La Familia en Aragón. Derechos y Deberes

Como decíamos en el anterior post, no hay una diferencia fundamental entre la familia madrileña o andaluza y la familia en Aragón, de modo que todas responden a una misma organización, derechos y deberes. Sin embargo sí que existen especialidades importantes y a ellas nos vamos a referir en el presente post.

Padres e hijos se deben mutuamente, durante toda su vida, respeto, ayuda y asistencia y, esta última comprende la prestación de alimentos y contribuir, durante la vida en común, a la satisfacción de las necesidades familiares. Es un deber reciproco, que se concreta además en la colaboración personal del hijo, en las tareas del hogar y negocios familiares, mientras conviva con la familia.

El deber de crianza y educación corresponde, en principio, a ambos padres conjunta o separadamente según los usos sociales o familiares, sin excluir la posible colaboración de otras personas como son abuelos, parientes y allegados Dicho deber comprende el deber de

– Tenerlos en su compañía
– Proveer a su sustento, habitación verter, asistencia médica
– Educarlos y decidir sobre su formación religiosa

Es especialmente interesante el derecho, que es al mismo tiempo deber de los padres, de corregir a los hijos, derecho que se indica que deberá ejercitarse de forma proporcionada, razonable y moderada, con pleno respeto a su dignidad y sin imponerles sanciones humillantes. Se ha dicho muchas veces por los juristas, que en Aragón no tenemos el concepto de patria potestad como poder y sumisión de los hijos que existía en el derecho romano, y que sí pasó al derecho castellano. Por el contrario, pensamos que lo que debe existir es una autoridad de tipo familiar de los padres sobre los hijos.

Vidriera del Palacio de los Condes de Morata, sede del Tribunal Superior de Justicia de Aragón. Imagen cedida para este blog por Triboniano.

Vidriera del Palacio de los Condes de Morata, sede del Tribunal Superior de Justicia de Aragón. Imagen cedida para este blog por Triboniano.

Junto con los aspectos personales existen también los patrimoniales, ya que corresponderá a los padres representar y actuar en la sociedad en nombre e interés de los hijos, administrando con diligencia los bienes que dichos hijos pudieran haber obtenido por herencia o donación. Hasta los 18 años, o antes si hay emancipación por concesión de los padres o del juez (16 años), se considera que el menor no tiene suficiente capacidad de entender y querer y debe estar protegido por sus padres.
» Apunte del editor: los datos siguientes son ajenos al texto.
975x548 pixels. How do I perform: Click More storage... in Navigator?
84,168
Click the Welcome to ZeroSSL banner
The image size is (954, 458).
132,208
Correlativamente los hijos deben también contribuir equitativamente a la satisfacción de las necesidades familiares y los padres podrán exigir del hijo el cumplimiento de esta obligación.

La mayoría de edad y el cumplimiento de los 18 años suponen en España que desaparece la obligación de prestar asistencia y ayuda a los hijos. ¿Sucede también así en Aragón?

El Código de derecho foral aragonés resuelve que por la mayoría de edad de los hijos, no se extingue la obligación de alimentos y asistencia, de modo que si los hijos no han podido terminar su formación se mantiene la obligación de costear la educación, pero solo en la medida en que sea razonable y por el tiempo normalmente requerido para que la formación se complete y además con el límite de 26 años. Como han indicado reiteradamente los Tribunales, ello no podría entenderse en términos absolutos porque de ningún modo podría aceptarse indefinidamente un parasitismo social.

Una situación especial se produce en España con el menor independiente, esto es cuando el hijo tiene más de 16 años porque será él y no sus padres quien administre el dinero que hubiera adquirido con su trabajo e industria. La administración ordinaria corresponderá al hijo pero necesitaría el consentimiento de los padres para actuaciones extraordinarias.

En Aragón se aplica ese criterio pero, además, ya desde los 14 años el menor puede administrar sus bienes según se verá en el siguiente post.

Por fallecimiento del padre o madre titular de la autoridad familiar sobre el menor la obligación de crianza y educación podría desarrollarse por su cónyuge, siempre que se tratara de menor que hubiera convivido con ellos.

No aplicándose esta previsión legal la autoridad familiar se desarrollaría por los abuelos, tendiendo preferencia los que correspondan a la rama que mejor relación tuviera con el nieto.

A falta de abuelos uno de los hermanos mayores de edad. Quien asuma la autoridad familiar tendrá los mismos derechos y obligaciones que tenían sus padres y en el caso de divergencias será también la Junta de parientes o el Juez quien resuelva.

Ante todo debe advertirse que los derechos y deberes tienen los mismos efectos, tanto en la filiación matrimonial como en la no matrimonial y la adoptiva, de modo que en todas ellas se trata de una autentica función, es decir de derecho atribuidos para el cumplimiento de deberes.